There may be a special meal following the service, or you might end up receiving an invitation to join others in their own celebrations. So stay open to the possibilities presented during informal coffee time before or after the service.
Bite the bullet, and place those calls.
Make all the phone calls your lonely little heart desires. Call your spouse or significant other, and your children and parents, of course, but also call your brothers and sisters, your friends and anyone else you enjoy talking to. They would appreciate hearing from you and finding out how you’re celebrating the holiday. (Truth be told, they might even be a little envious!)
Check the newspapers for special holiday events.
It may be music or theatre or something else, but go to at least one or two holiday offerings. There may be a parade or festival you can attend. How do the observances in the town you’re visiting differ from the ones with which you are familiar? You get to know a place better when you have observed or participated in its special events. You may even discover a practice you find so moving or significant that you’ll decide to incorporate it into your own celebration at home.
You might simply take advantage of where you're visiting to do something no one else back home can do on that day. After we fed the homeless on our first Christmas in Los Angeles, we did something we knew none of our family and friends could do on Christmas Day in Tennessee--we went to the beach! We had it almost exclusively to ourselves. No one pressed us to eat one more helping of anything, and no one asked us when we were going to have kids.
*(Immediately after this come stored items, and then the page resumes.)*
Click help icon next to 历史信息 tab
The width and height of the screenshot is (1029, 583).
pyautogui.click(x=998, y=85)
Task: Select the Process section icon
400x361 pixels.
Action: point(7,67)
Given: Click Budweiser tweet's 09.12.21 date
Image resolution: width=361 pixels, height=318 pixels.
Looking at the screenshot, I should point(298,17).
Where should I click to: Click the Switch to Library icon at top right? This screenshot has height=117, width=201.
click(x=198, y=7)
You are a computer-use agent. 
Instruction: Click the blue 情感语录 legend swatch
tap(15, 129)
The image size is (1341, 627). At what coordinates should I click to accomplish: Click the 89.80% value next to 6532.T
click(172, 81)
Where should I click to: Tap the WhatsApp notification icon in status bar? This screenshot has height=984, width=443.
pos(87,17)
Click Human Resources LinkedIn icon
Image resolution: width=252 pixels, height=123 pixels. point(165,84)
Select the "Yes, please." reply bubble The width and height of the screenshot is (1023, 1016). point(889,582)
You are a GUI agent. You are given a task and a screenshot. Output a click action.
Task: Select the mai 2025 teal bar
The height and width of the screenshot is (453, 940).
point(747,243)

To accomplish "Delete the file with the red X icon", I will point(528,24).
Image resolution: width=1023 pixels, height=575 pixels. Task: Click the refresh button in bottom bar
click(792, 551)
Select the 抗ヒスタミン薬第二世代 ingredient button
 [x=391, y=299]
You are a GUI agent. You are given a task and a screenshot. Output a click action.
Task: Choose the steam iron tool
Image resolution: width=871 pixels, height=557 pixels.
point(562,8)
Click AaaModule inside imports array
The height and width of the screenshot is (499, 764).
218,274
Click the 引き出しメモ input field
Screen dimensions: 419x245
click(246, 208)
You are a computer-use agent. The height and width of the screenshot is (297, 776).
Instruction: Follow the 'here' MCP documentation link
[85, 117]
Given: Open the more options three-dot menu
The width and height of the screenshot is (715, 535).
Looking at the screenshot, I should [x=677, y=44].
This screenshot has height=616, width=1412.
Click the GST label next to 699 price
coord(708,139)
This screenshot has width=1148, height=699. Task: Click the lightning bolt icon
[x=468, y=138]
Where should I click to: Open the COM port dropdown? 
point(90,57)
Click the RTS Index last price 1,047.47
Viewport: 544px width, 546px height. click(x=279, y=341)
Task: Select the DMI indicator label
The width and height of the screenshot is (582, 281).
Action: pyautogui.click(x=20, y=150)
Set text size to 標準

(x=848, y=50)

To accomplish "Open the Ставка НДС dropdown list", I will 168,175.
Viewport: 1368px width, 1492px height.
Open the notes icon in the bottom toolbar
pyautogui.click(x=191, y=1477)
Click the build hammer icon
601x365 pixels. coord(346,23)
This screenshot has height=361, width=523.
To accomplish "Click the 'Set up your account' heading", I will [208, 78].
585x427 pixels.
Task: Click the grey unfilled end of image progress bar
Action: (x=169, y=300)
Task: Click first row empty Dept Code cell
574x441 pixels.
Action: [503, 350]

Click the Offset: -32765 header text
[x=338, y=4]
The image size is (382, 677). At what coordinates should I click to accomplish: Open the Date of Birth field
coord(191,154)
It was just us and the lifeguards wearing their red swimsuits and their Santa hats!
Shop for seasonal decorations to add to your own collection.
If you are visiting a different region of the country or in a different country altogether, you'll have access to special items you can't find where you live. Most likely you’ll be the only one with such distinctive ornaments back home, and you’ll have interesting stories to go with them.
Be sure to take photographs of those events to show others when you get back. You’ve been off on an adventure, so share it!